A better example of a human-based selection system is StumbleUpon. In StumbleUpon, users first experience the content (stumble upon it), and can then submit their preference by pressing a thumb-up or thumb-down button. Because the user doesn't see the number of votes given to the site by previous users, StumbleUpon can collect a relatively unbiased set of user preferences, and thus evaluate content much more precisely.

===Human-based evolution strategy===

In this context and maybe generally, the Wikipedia software is the best illustration of a working human-based evolution strategy wherein the (targeted) evolution of any given page comprises the fine tuning of the knowledge base of such information that relates to that page. Traditional evolution strategy has three operators: initialization, mutation, and selection. In the case of Wikipedia, the initialization operator is page creation, the mutation operator is incremental page editing. The selection operator is less salient. It is provided by the revision history and the ability to select among all previous revisions via a revert operation. If the page is vandalised and no longer a good fit to its title, a reader can easily go to the revision history and select one of the previous revisions that fits best (hopefully, the previous one). This selection feature is crucial to the success of the Wikipedia.
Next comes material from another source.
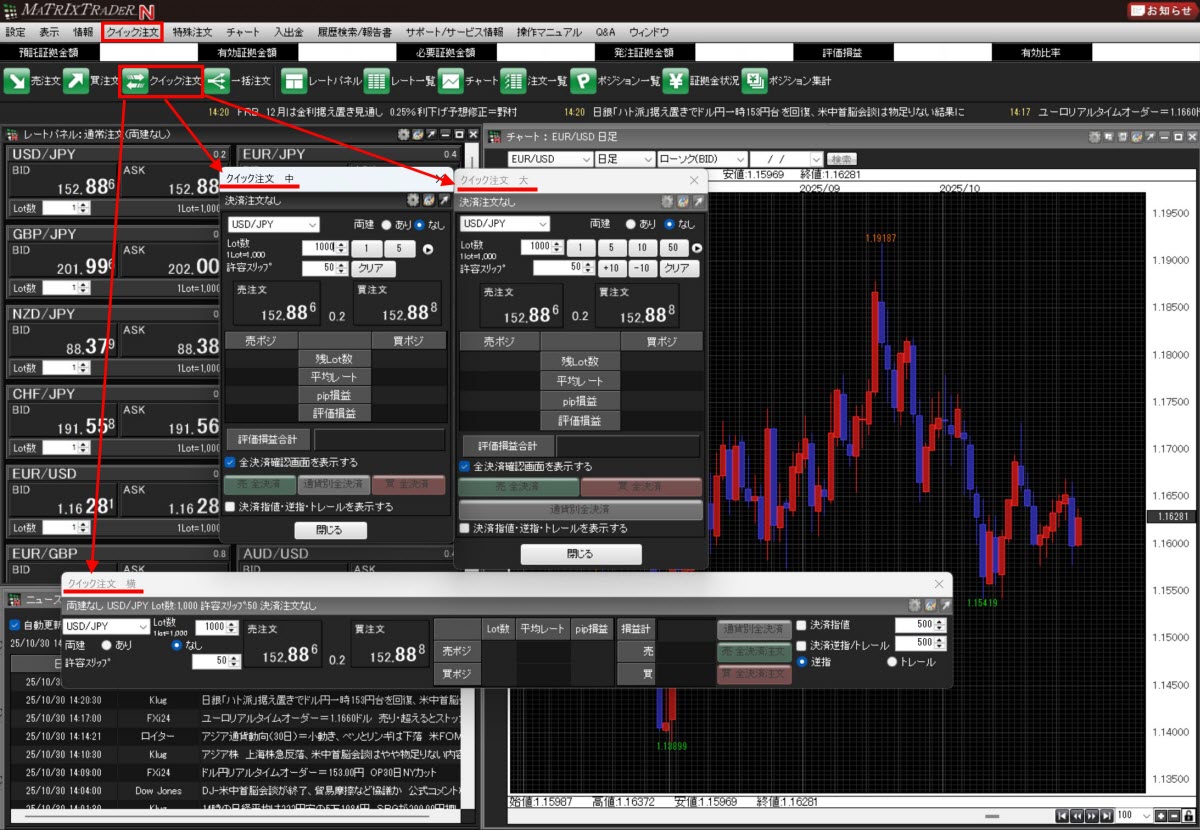This screenshot has height=830, width=1200.
Task: Select トレール radio in the horizontal quick order panel
Action: (893, 662)
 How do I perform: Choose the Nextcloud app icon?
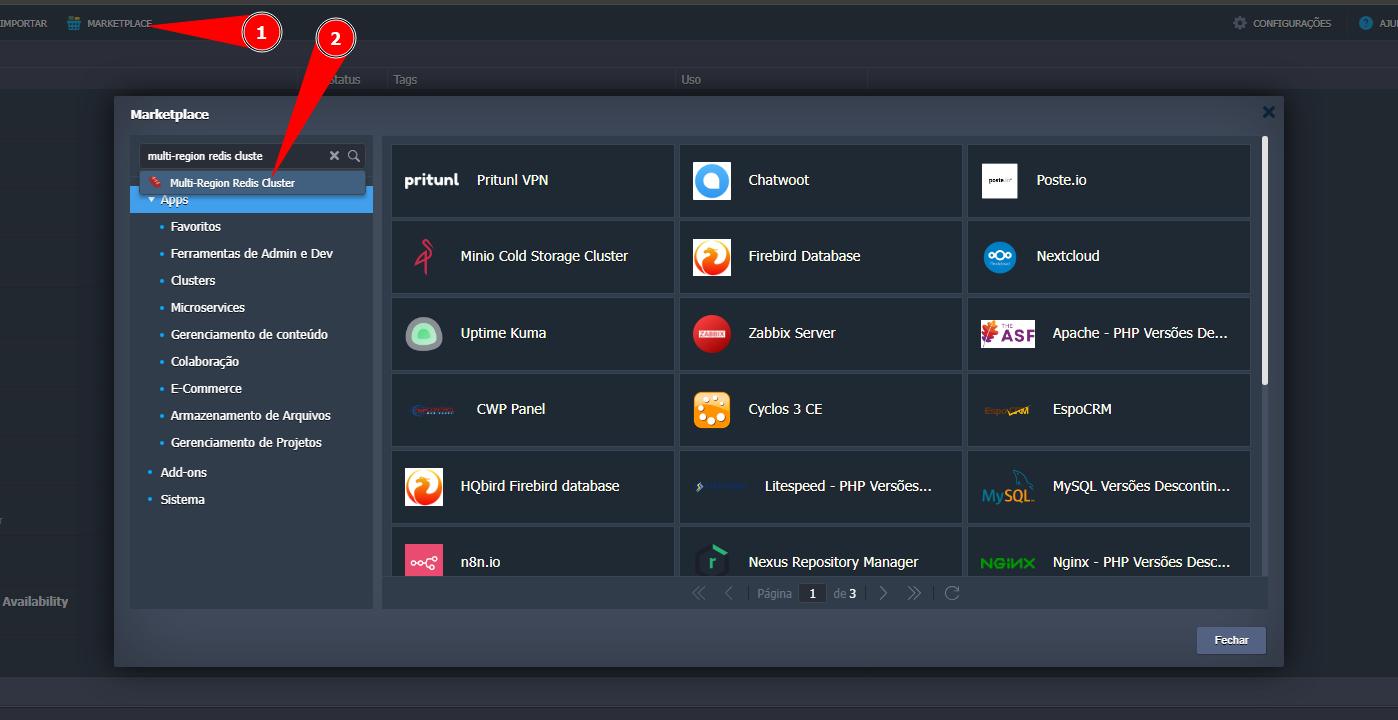[999, 257]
An interesting fact is that the original wiki software was created in 1995, but it took at least another six years for large wiki-based collaborative projects to appear. Why did it take so long? One explanation is that the original wiki software lacked a selection operation and hence couldn't effectively support content evolution. The addition of revision history and the rise of large wiki-supported communities coincide in time. From an evolutionary computation point of view, this is not surprising: without a selection operation the content would undergo an aimless genetic drift and would unlikely to be useful to anyone. That is what many people expected from Wikipedia at its inception. However, with a selection operation, the utility of content has a tendency to improve over time as beneficial changes accumulate. This is what actually happens on a large scale in Wikipedia.

===Human-based genetic algorithm===

Human-based genetic algorithm (HBGA) provides means for human-based recombination operation (a distinctive feature of genetic algorithms). Recombination operator brings together highly fit parts of different solutions that evolved independently. This makes the evolutionary process more efficient.